Edit: In Kadison & Ringrose's Fundamentals of Operator Theory, Theorem 6.12, they claim that the same partial isometry $V$ gives us $T = V|T| = |T^*|V$, which would imply $T^* = V^*|T^*|$. They also claim $\text{ran}(V) = \overline{\text{ran}(T)}$ (well, they say $=\text{ran}(T)$, but this can't possibly be true since the range of $T$ isn't always closed whereas $\text{ran}(V)$ is closed, so I take that as a typo). This implies $\text{ker}(V^*) = \text{ran}(V)^\perp = (\overline{\text{ran}(T)})^\perp = \text{ker}(T^*)$, and by uniqueness of the polar decomposition this would imply $W = V^*$. Is this true? It's certainly the case for the shift operator on $\ell^2(\mathbb{N})$ (the only operator I bothered calculating this for).
$\def\ran{\operatorname{ran}}$ $\def\abajo{\\[0.3cm]}$The uniqueness in the polar decomposition gives you a bit more. Namely, $$ V^*V=P_{\overline\ran T^*},\qquad\qquad VV^*=P_{\overline\ran T} $$ and $$ W^*W=P_{\overline\ran T},\qquad\qquad WW^*=P_{\overline\ran T^*}. $$ So $$ V^*V=WW^*,\qquad\qquad VV^*=W^*W.$$ Then $$ VW(VW)^*=VWW^*V=VV^*VV^*=VV^*=P_{\overline\ran T}, $$ and $$ (VW)^*VW=W^*V^*VW=W^*WW^*W=W^*W=P_{\overline\ran T}. $$ So the initial and final projection of $VW$ is the range projection for $T$.

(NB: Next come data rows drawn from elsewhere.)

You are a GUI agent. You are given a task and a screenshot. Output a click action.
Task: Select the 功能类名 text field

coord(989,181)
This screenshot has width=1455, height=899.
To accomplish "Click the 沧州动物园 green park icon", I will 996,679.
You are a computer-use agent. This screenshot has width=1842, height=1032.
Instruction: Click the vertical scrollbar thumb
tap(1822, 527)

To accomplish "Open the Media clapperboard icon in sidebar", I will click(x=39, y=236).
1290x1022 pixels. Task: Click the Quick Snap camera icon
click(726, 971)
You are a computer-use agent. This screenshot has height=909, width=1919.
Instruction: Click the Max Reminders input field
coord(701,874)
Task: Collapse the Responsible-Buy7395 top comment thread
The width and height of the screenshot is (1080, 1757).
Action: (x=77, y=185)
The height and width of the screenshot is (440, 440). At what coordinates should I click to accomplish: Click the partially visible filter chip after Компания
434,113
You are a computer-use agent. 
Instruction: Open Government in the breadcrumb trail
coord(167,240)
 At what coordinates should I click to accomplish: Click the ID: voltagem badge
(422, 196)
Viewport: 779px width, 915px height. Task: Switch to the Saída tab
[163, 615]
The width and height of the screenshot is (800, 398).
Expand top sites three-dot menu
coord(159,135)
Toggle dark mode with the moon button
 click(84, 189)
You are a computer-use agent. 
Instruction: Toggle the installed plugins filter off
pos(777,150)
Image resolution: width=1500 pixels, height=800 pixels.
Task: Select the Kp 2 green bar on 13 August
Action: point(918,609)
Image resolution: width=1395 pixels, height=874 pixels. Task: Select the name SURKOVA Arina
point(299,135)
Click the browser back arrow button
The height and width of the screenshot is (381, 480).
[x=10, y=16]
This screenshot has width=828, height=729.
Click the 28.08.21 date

With a bit more subtlety, we can do more. We have $$ T^*(TT^*)^n=(T^*T)^nT^*. $$ Taking linear combinations and limits, $T^*f(TT^*)=f(T^*T)T^*$ for all continuous functions $f$. In particular $$ T^*|T^*|=|T|\,T^*. $$ We know that $\ker W=\ker T^*$. If $z\in (\ker W)^\perp=(\ker T^*)^\perp=\overline\ran T$, from $\overline\ran T=\overline\ran TT^*$ we can write $z=TT^*y$ for some $y$. Then \begin{align} VWz&=VWTT^*y=VW|T^*|^2y=VW|T^*|\,|T^*|y\abajo &=VT^*|T^*|y=V|T|\,T^*y=TT^*y=z. \end{align} That is, $$ VW=P_{\overline\ran T}=VV^*. $$ Applying $V^*$ on the left, and using that $V^*V=P_{\overline\ran T}=P_{\overline\ran V^*}=P_{\overline\ran W}$, we get $$ W=V^*. $$